Creating art through the amalgamation of appropriated sources is not new; even the book of Genesis is made up of various myths, recast to suit ancient Judaism. The American folk tradition includes countless songs of ambiguous origin, many assembled from parts of other songs. “Well I woke up this morning,” the Stagger Lee story, and the 12-bar blues chord progression must have started somewhere, but we have come to enjoy them as a communal pool of raw materials available to anyone wishing to create music.
Now that our interaction with music is so dominated by recorded music, it’s only natural that recordings join that communal pool. The Amen Break, for example, is like a modern version of the 12-bar blues progression. (See this great short film on the break's significance: http://www.youtube.com/watch?v=5SaFTm2bcac) While legal ideas about copyright and intellectual property interfere from time to time, the art of sampling has thrived and allowed for some of the most creative popular music made since the late 1970s. In fact, without sampling, Hip-Hop and Drum and Bass music wouldn’t exist. Thus, the world would be 30% more boring.
Metaform’s Standing on the Shoulders of Giants wouldn’t exist either, and my summer would have been 30% more boring. I spent practically all summer with a pair of headphones pumping this music into my brain and I’m still not tired of it.
This isn’t a beat-tape or a feature-length mashup (not that there’s anything wrong with either of those things,) this is a fully formed, original album, probably the best of its kind since Endtroducing.
Metaform doesn’t just stack beat-mapped loops on top of each other; he composes songs from raw materials samples from other records, unopposed to recording his own instrumentation to sweeten the deal. This album blazes through 19 tracks in 45 minutes and there’s never a dull moment. Where some producers will drag one idea out past its limit, Metaform knows exactly when to change course, and this album is perfectly paced and constructed to create a “whole of feeling”. Laid back, soulful and shifting carefully between dusky moodiness and bright cheerfulness, this music makes it clear that it didn’t take Metaform five years to make it because he’s lazy, but because his attention to detail is impeccable.

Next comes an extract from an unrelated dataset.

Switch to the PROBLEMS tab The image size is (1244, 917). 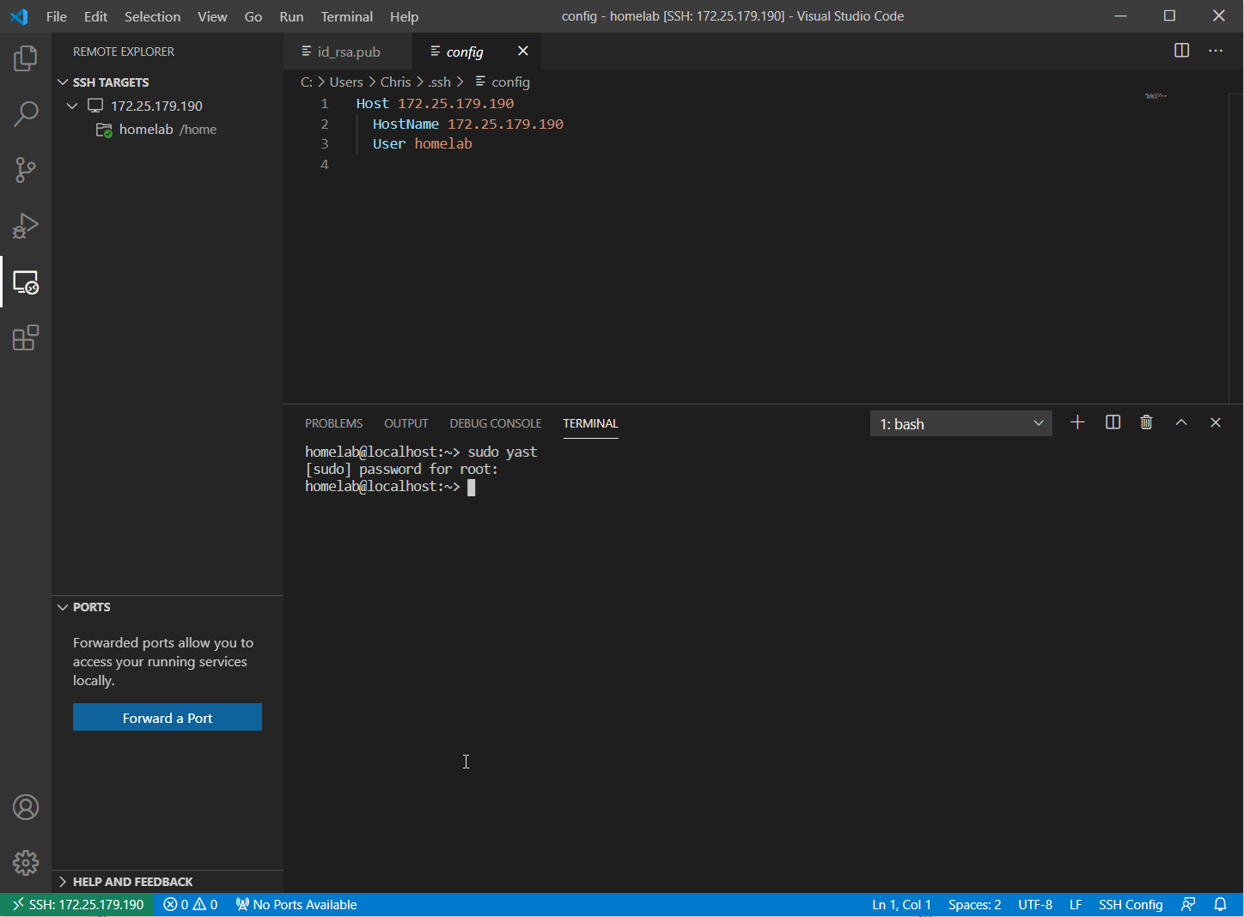333,422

The drums sometimes skitter and sometimes bob, horns and guitars swell and disappear, synths percolate and a number of sonic textures drop in; vibraphones (“Lonely Boy”), flutes (“Lamenting Break”) and a fantastic saxophone solo (“Urban Velvet”).

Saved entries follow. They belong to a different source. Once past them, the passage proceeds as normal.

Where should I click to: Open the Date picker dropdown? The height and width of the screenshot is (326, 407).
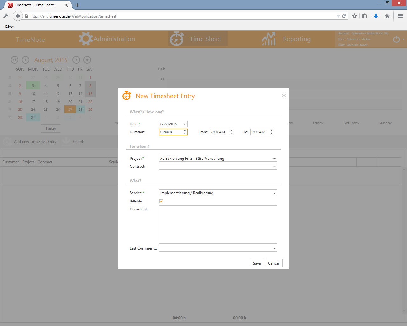click(x=185, y=124)
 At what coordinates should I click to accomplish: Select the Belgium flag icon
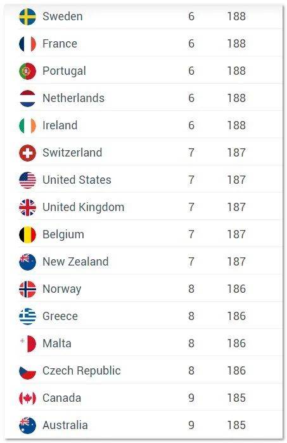tap(27, 234)
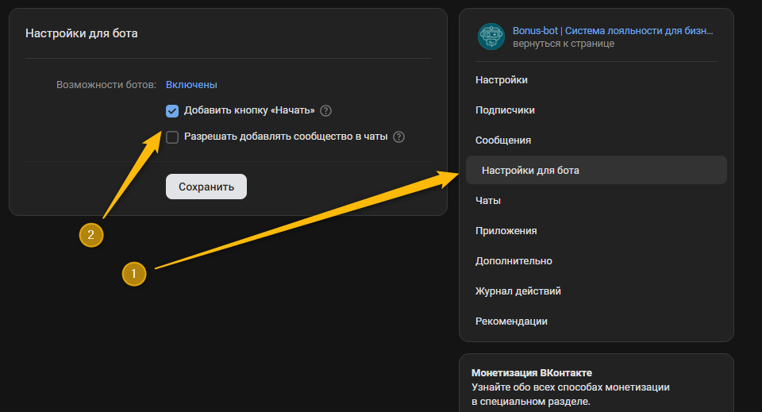Image resolution: width=762 pixels, height=412 pixels.
Task: Navigate to «Приложения» in the sidebar
Action: [506, 231]
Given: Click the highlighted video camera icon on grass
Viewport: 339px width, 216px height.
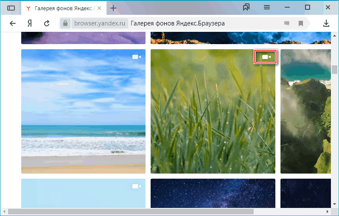Looking at the screenshot, I should pyautogui.click(x=266, y=57).
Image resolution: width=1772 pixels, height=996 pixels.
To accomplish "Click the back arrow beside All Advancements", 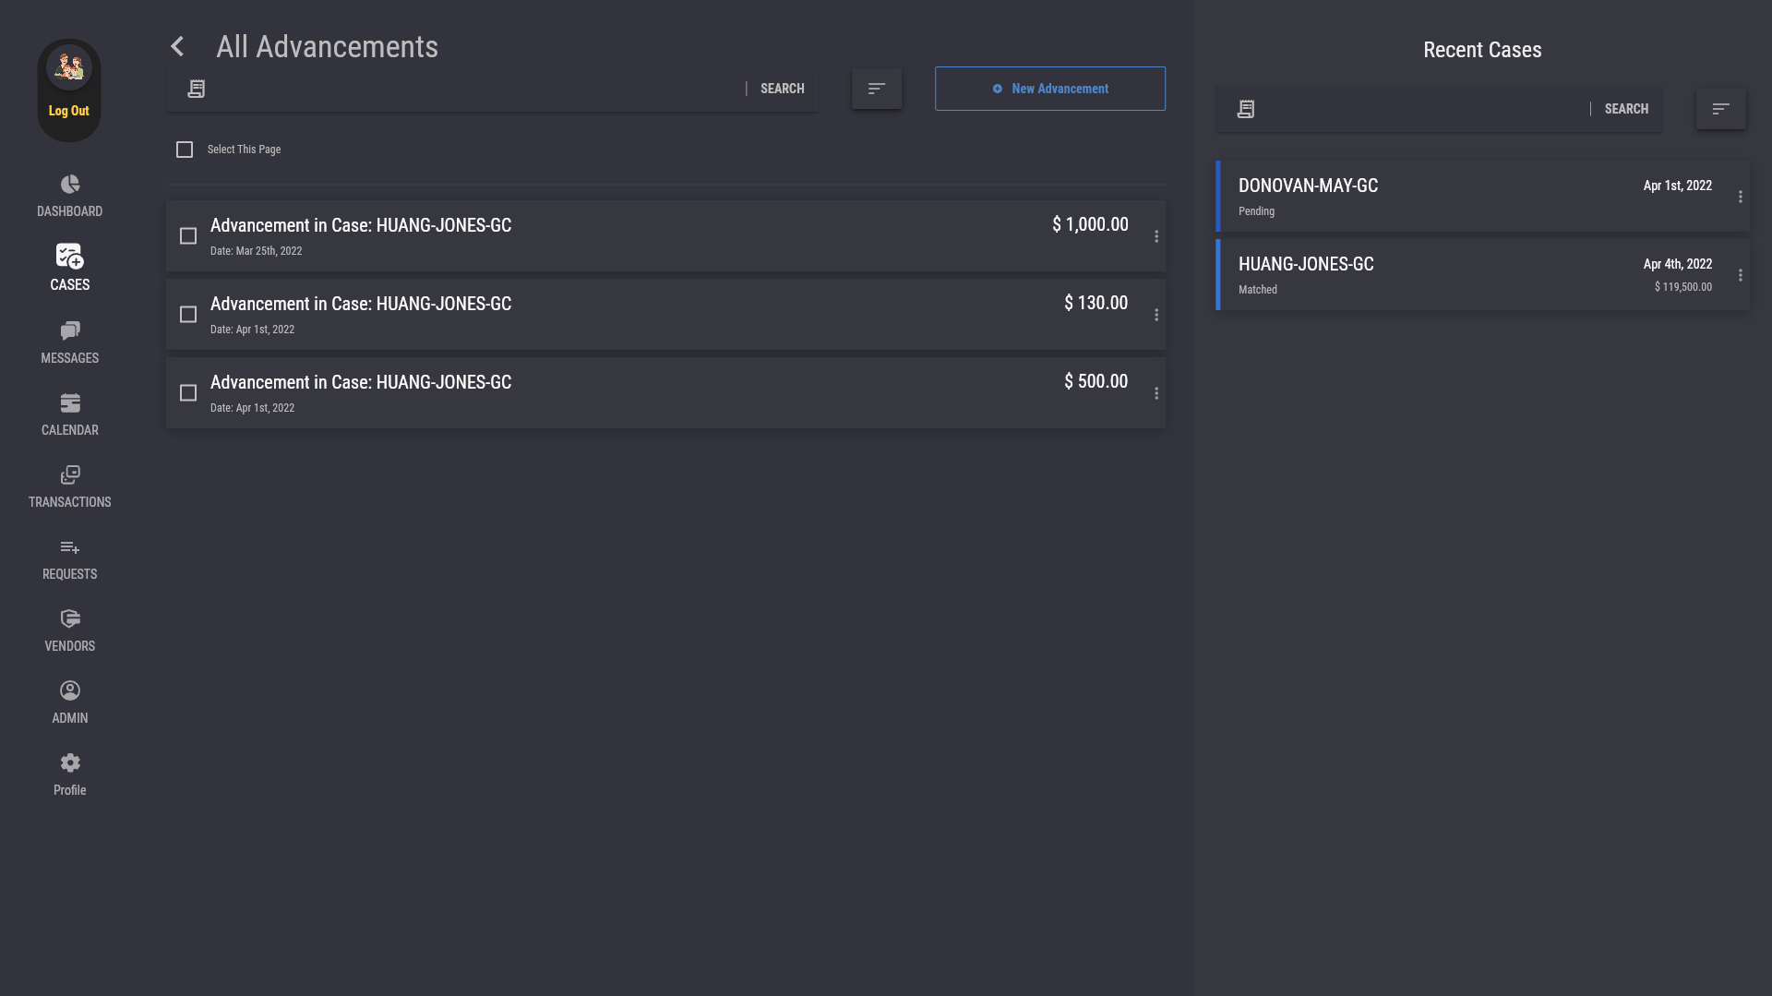I will (178, 46).
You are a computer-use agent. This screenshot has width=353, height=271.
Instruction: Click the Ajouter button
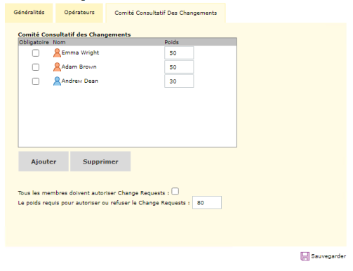(x=44, y=161)
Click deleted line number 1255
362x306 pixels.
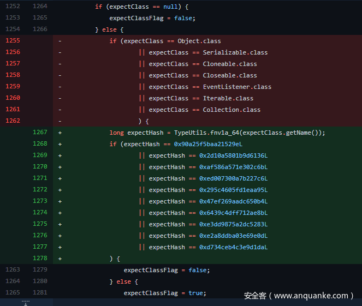(x=13, y=41)
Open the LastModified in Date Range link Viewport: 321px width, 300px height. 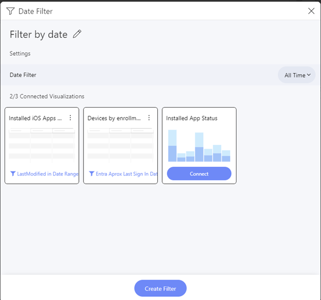[x=48, y=174]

Metaform makes good use of the human voice, as well. The melancholic “Sunday” layers a wispy vocal snippet over twinkling keys and muscular drums to great effect, and the Radiator Lady from Eraserhead makes an unexpected cameo during “Heaven Can Wait”.
A lot of the samples used on this record have been used before; David Axelrod, James Brown, the “Apache” break. In the blog on his Myspace, Metaform explains “we are all digging in the same crates… A photographer can take a picture of the Pyramids in Egypt, which have been photographed millions of times, but their picture will still be totally unique. There are many factors to consider: experience, lens, angle, and so on. The picture will be unique.” T.S Eliot would be proud.